On March 25, more than 100 University of Georgia students participated in Dawg Day of Service, a periodic event that allows students to serve the Athens-Clarke County community.
Coordinated by Service Ambassadors, a group of student leaders representing Serve UGA in UGA Student Affairs’ department of Engagement, Leadership and Service, the students spread out across nine sites throughout the morning, assisting with various tasks from cleaning spaces for people experiencing homelessness, to building desks and chairs, to sorting recyclables.
Several of the community partners have long-standing relationships with UGA students serving with them, including Oasis Católico, Hope Haven, Project Safe and Books for Keeps, among others. This year, the students added a few new sites, including Sandy Creek Nature Center.
Janelle Booker, a third-year student from Norcross, Georgia, majoring in management information systems, is Serve UGA’s executive director, leading the behind-the-scenes work of Dawg Day of Service.
“As students coming into a new community, we have the obligation as new people … to help the community — be a leader by action, not just by words,” said Booker. “People can put their passions in and use their skills in service, outreach, fundraising. It’s important to remember that we’re members of this community, as well.”
Bianca Jones, a first-year student from Augusta, Georgia studying environmental economics and management, typically serves with the UGArden and led the group serving at Oasis Católico for Dawg Day of Service. She initially volunteered with New Student Day of Service last fall as her introduction to Serve UGA and Service Ambassadors.
“As a first-year and new to campus … I wanted to surround myself in a community of service. I wanted to connect with others who prioritized volunteering and learning about [Athens],” said Jones. “I’ve learned so much about different parts of the community, connecting with different cultures, and I enjoy cleaning and doing tasks like that. Service can also be fun things that you enjoy!”
Riley Mitacek is a third-year from Johns Creek, Georgia, studying criminal justice whose regular service site is Project Safe. She led a group serving with Athens Center for Hard to Recycle Materials (CHaRM) and said that Serve UGA provided a great way to make friends.
“Whether meeting a lot of new people at larger sites or managing a few volunteers at smaller sites, I’ve been able to make friends more easily. … It’s good to step out of your comfort zone and grow the people in your own circles and to connect with others outside of your circle.”
For example, Mitacek shared that a patron of a local service site approached her to ask how a particular piece of clothing looked for an event she was planning to attend that weekend.
“It was so nice for her to see me as a friendly face and engage with me that way,” she said.

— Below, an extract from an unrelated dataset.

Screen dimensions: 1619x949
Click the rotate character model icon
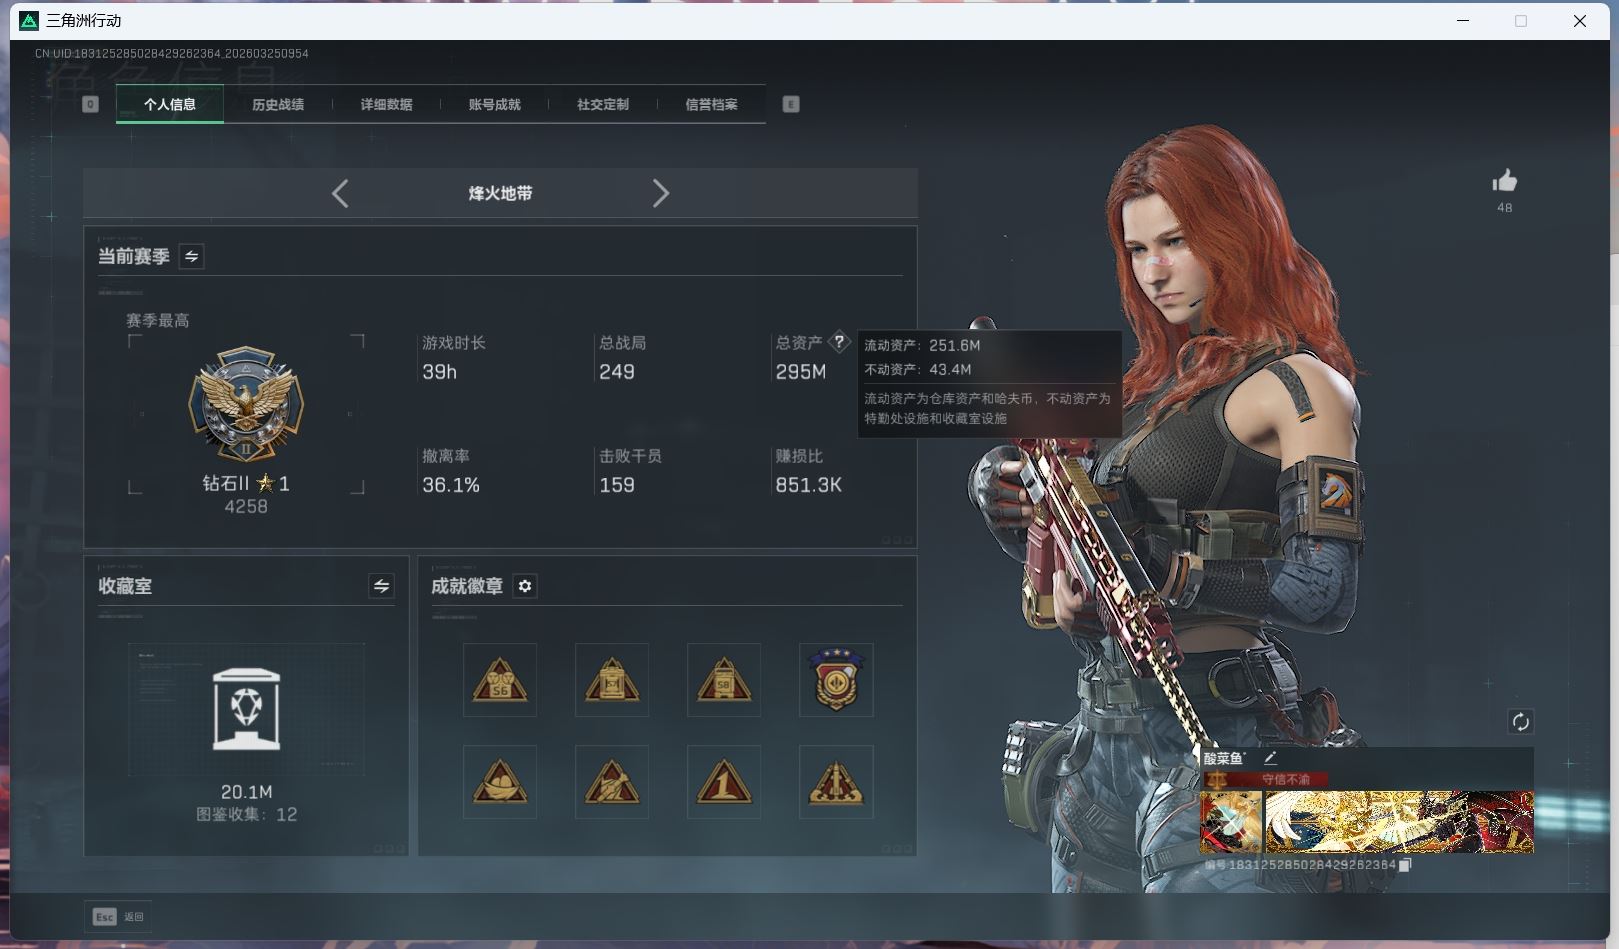coord(1520,722)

Jones said that though students are only here for a few years, they should understand they are part of this community and have an impact here.
“Everyone is like, ‘oh, college, fun,’ but these service experiences are so important for who you are as a person and your own growth, and even how you can market yourself for jobs or whatever down the road,” said Jones. “It’s an important part of this time in our lives as college students to explore, and grow, and learn — and service provides a great way to do that.”
Booker enjoys when different people from different backgrounds come together for a common cause. She believes that participating in these opportunities now can create good habits for the future.
“Serving in college sets you up for service for life — direct service in corporate life — helping our communities with their needs, not just through donations,” she said.
In the end, though, Booker explained that serving others is enough reason to engage, and that students should take advantage of the numerous opportunities to do so at UGA.
“There are probably people in your life who showed up for you, and you can’t get through life all by yourself,” she said. “Helping other people get to where they need to be is fulfilling. Whether they ‘give you props’ or not, you know you did something good. It’s about helping others, using our resources to help, having fun through service and finding different avenues we’re passionate about.”